- Granite Pass
- U.S. National Register of Historic Places
- Location: Southwest of Oakley, less than 0.5 miles north of the Utah boundary
- Nearest city: Oakley, Idaho
- Coordinates: 41°59′32″N 113°51′3″W﻿ / ﻿41.99222°N 113.85083°W
- Area: 160 acres (65 ha)
- NRHP reference No.: 72000439
- Added to NRHP: June 28, 1972

= Granite Pass (California Trail) =

Granite Pass on the California Trail, located in what is now Cassia County, Idaho less than half a mile north of Utah, has historic significance dating to 1842 when it was found by Joseph B. Chiles to serve as an adequate emigrant trail route to come west toward California from the Oregon Trail route that went through Fort Hall.

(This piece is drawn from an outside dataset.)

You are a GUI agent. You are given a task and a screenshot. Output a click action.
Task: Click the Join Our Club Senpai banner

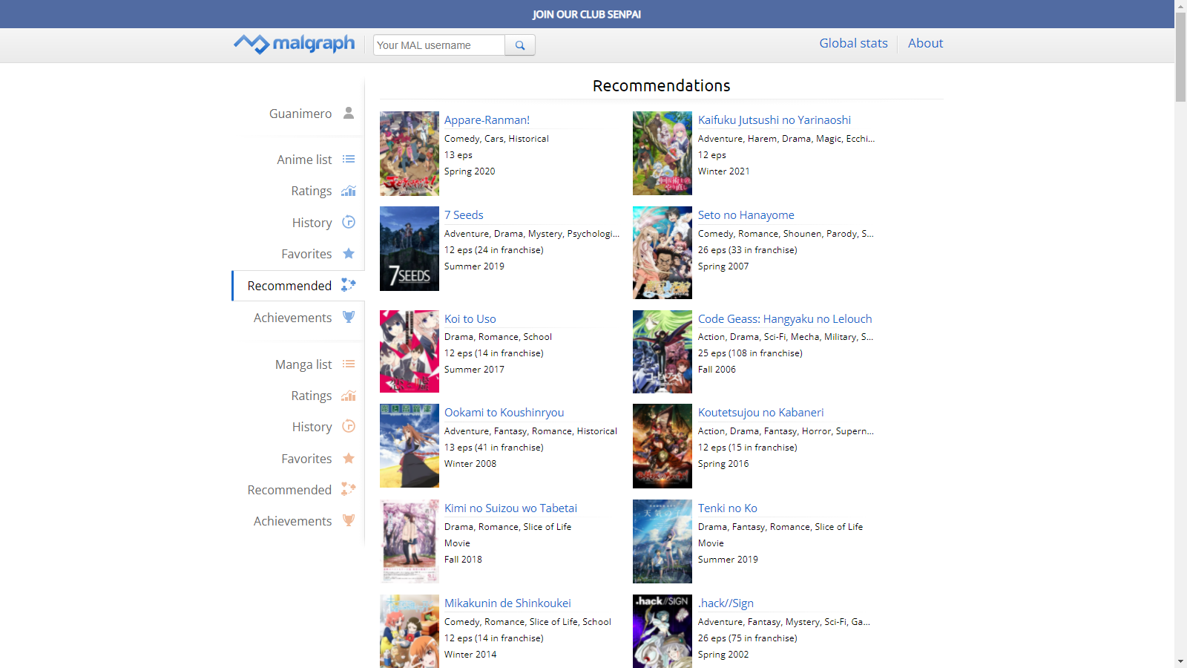pyautogui.click(x=586, y=14)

Chiles was then returning east to Fort Hall in a small group that dropped out of the Bartleson–Bidwell Party, the first group attempting to emigrate with wagons from Missouri to California. The Granite Pass can be seen from far away, coming from that direction. When Chiles brought a west-bound wagon group through the pass in 1843 it became established. The California Trail eventually evolved and went through this pass; Chiles led seven different groups through the pass. When first used for emigrants as a wagon trail, it was part of Mexico.

A 160 acre area at the pass was listed on the National Register of Historic Places in 1972.